[Stored records]

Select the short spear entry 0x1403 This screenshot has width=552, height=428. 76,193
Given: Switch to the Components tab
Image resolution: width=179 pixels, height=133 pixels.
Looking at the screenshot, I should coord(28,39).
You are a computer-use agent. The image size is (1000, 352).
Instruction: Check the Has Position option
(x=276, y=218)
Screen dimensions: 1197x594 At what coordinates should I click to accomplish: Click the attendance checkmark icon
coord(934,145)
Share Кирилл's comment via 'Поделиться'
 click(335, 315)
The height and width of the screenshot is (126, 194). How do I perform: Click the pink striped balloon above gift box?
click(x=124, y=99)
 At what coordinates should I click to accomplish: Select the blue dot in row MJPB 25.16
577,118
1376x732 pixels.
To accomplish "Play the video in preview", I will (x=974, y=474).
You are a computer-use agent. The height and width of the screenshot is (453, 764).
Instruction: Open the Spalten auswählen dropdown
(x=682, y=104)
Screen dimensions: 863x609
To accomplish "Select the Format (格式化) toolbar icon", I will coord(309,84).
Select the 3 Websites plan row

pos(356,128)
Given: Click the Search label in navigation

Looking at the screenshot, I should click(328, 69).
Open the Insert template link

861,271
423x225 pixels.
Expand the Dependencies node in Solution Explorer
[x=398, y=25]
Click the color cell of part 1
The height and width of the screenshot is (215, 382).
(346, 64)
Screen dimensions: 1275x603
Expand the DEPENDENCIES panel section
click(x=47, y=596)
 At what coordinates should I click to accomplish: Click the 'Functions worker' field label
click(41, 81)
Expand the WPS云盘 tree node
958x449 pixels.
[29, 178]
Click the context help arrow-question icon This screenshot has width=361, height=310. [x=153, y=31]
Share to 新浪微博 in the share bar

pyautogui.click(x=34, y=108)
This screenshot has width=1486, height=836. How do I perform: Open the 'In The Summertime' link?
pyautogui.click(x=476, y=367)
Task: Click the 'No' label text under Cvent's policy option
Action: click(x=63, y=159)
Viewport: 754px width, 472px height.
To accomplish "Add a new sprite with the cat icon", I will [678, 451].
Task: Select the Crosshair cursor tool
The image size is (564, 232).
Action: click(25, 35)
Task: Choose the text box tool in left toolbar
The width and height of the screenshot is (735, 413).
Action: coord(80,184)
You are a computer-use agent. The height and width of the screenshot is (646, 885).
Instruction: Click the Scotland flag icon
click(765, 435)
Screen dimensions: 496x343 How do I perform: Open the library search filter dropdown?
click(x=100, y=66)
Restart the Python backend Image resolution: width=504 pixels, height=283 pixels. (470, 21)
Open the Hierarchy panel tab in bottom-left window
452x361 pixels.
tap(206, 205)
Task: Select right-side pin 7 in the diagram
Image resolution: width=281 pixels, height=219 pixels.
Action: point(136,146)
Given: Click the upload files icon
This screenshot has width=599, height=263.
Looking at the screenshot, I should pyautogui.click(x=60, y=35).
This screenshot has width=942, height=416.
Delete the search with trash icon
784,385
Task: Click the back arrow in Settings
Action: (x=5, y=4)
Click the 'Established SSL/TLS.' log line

### Exercise
Write down the entries above again. Copy them word for word.

### Exercise answer
Select the short spear entry 0x1403 This screenshot has width=552, height=428. 76,193
Given: Switch to the Components tab
Image resolution: width=179 pixels, height=133 pixels.
Looking at the screenshot, I should coord(28,39).
You are a computer-use agent. The image size is (1000, 352).
Instruction: Check the Has Position option
(x=276, y=218)
Screen dimensions: 1197x594 At what coordinates should I click to accomplish: Click the attendance checkmark icon
coord(934,145)
Share Кирилл's comment via 'Поделиться'
 click(335, 315)
The height and width of the screenshot is (126, 194). How do I perform: Click the pink striped balloon above gift box?
click(x=124, y=99)
 At what coordinates should I click to accomplish: Select the blue dot in row MJPB 25.16
577,118
1376x732 pixels.
To accomplish "Play the video in preview", I will (x=974, y=474).
You are a computer-use agent. The height and width of the screenshot is (453, 764).
Instruction: Open the Spalten auswählen dropdown
(x=682, y=104)
Screen dimensions: 863x609
To accomplish "Select the Format (格式化) toolbar icon", I will coord(309,84).
Select the 3 Websites plan row

pos(356,128)
Given: Click the Search label in navigation

Looking at the screenshot, I should click(328, 69).
Open the Insert template link

861,271
423x225 pixels.
Expand the Dependencies node in Solution Explorer
[x=398, y=25]
Click the color cell of part 1
The height and width of the screenshot is (215, 382).
(346, 64)
Screen dimensions: 1275x603
Expand the DEPENDENCIES panel section
click(x=47, y=596)
 At what coordinates should I click to accomplish: Click the 'Functions worker' field label
click(41, 81)
Expand the WPS云盘 tree node
958x449 pixels.
[29, 178]
Click the context help arrow-question icon This screenshot has width=361, height=310. [x=153, y=31]
Share to 新浪微博 in the share bar

pyautogui.click(x=34, y=108)
This screenshot has width=1486, height=836. How do I perform: Open the 'In The Summertime' link?
pyautogui.click(x=476, y=367)
Task: Click the 'No' label text under Cvent's policy option
Action: click(x=63, y=159)
Viewport: 754px width, 472px height.
To accomplish "Add a new sprite with the cat icon", I will [678, 451].
Task: Select the Crosshair cursor tool
The image size is (564, 232).
Action: click(25, 35)
Task: Choose the text box tool in left toolbar
The width and height of the screenshot is (735, 413).
Action: coord(80,184)
You are a computer-use agent. The height and width of the screenshot is (646, 885).
Instruction: Click the Scotland flag icon
click(765, 435)
Screen dimensions: 496x343 How do I perform: Open the library search filter dropdown?
click(x=100, y=66)
Restart the Python backend Image resolution: width=504 pixels, height=283 pixels. (470, 21)
Open the Hierarchy panel tab in bottom-left window
452x361 pixels.
tap(206, 205)
Task: Select right-side pin 7 in the diagram
Image resolution: width=281 pixels, height=219 pixels.
Action: point(136,146)
Given: Click the upload files icon
This screenshot has width=599, height=263.
Looking at the screenshot, I should pyautogui.click(x=60, y=35).
This screenshot has width=942, height=416.
Delete the search with trash icon
784,385
Task: Click the back arrow in Settings
Action: (x=5, y=4)
Click the 'Established SSL/TLS.' log line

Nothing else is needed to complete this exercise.